1882 – 1962
Who was Ulderico Marcelli?
Ulderico Marcelli, also known as Rico Marcelli, was a 20th-century Italian composer who became known in the United States for writing operas and musical accompaniment for dramatic performances, and for his skill as an orchestra conductor. Called "Rico" by his friends, Marcelli was born in Rome, then was raised in Chile and educated at the conservatory in Santiago, the capital. Marcelli went to Ecuador in 1900 to teach at the conservatory in Quito, but was disliked by his students, many of whom transferred to study with conservatory Director Domenico Brescia. However, his renown as a skilled violin player grew.
Marcelli married a woman named Clementina; the couple had two daughters, Aida and Gloria Emma, the second born in 1906. On January 26, 1910, Marcelli and his family, accompanied by his sister Julia Marcelli, arrived in San Francisco. By 1913, Marcelli was a member of the French horn section at the San Francisco Symphony as well as concert master for "Demetrio's Venetian Orchestra of Soloists", a well-regarded "cafe orchestra."

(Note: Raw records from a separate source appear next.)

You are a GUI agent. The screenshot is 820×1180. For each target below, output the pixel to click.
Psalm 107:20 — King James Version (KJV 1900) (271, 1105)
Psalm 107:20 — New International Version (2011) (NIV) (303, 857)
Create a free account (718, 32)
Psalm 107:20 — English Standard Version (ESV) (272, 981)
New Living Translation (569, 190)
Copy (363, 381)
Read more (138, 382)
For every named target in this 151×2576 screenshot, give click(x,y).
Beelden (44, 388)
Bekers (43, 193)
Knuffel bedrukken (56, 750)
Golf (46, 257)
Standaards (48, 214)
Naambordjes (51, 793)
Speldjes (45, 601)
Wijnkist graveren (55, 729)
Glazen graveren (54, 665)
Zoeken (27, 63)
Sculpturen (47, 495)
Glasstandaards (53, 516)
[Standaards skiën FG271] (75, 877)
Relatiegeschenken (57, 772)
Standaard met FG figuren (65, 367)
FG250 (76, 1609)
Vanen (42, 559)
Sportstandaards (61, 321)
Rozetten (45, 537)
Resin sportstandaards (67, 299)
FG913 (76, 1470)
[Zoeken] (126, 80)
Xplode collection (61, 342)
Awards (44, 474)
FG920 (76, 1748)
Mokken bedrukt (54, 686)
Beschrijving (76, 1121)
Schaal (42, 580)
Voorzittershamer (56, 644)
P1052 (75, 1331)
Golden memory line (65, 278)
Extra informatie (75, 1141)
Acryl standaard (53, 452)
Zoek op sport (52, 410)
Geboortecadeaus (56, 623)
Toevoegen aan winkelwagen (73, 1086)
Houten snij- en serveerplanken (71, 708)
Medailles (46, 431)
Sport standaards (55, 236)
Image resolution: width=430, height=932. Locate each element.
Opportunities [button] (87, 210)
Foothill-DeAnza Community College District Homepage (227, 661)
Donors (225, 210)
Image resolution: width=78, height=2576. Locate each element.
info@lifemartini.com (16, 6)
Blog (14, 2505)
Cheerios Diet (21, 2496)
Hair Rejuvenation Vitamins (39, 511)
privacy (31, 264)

Marcelli's friend Brescia moved to San Francisco in 1914. In 1915 at the Panama-Pacific International Exposition, Marcelli conducted the Exposition Orchestra. At the close of 1918, he was conducting at the T&D Theater in Oakland, and had "every lover of good music in Alameda County worshipping at his shrine." In 1919, Brescia described for Marcelli his work for the Bohemian Club as the composer for the summer musical theater at the Bohemian Grove. Brescia and Marcelli gave a concert called "Midsummer Music of Bohemia" at the Tivoli Theatre in San Francisco, with Brescia conducting selections from his Bohemian Club score, and Marcelli leading two movements from his Water Colors. Marcelli joined the Bohemian Club.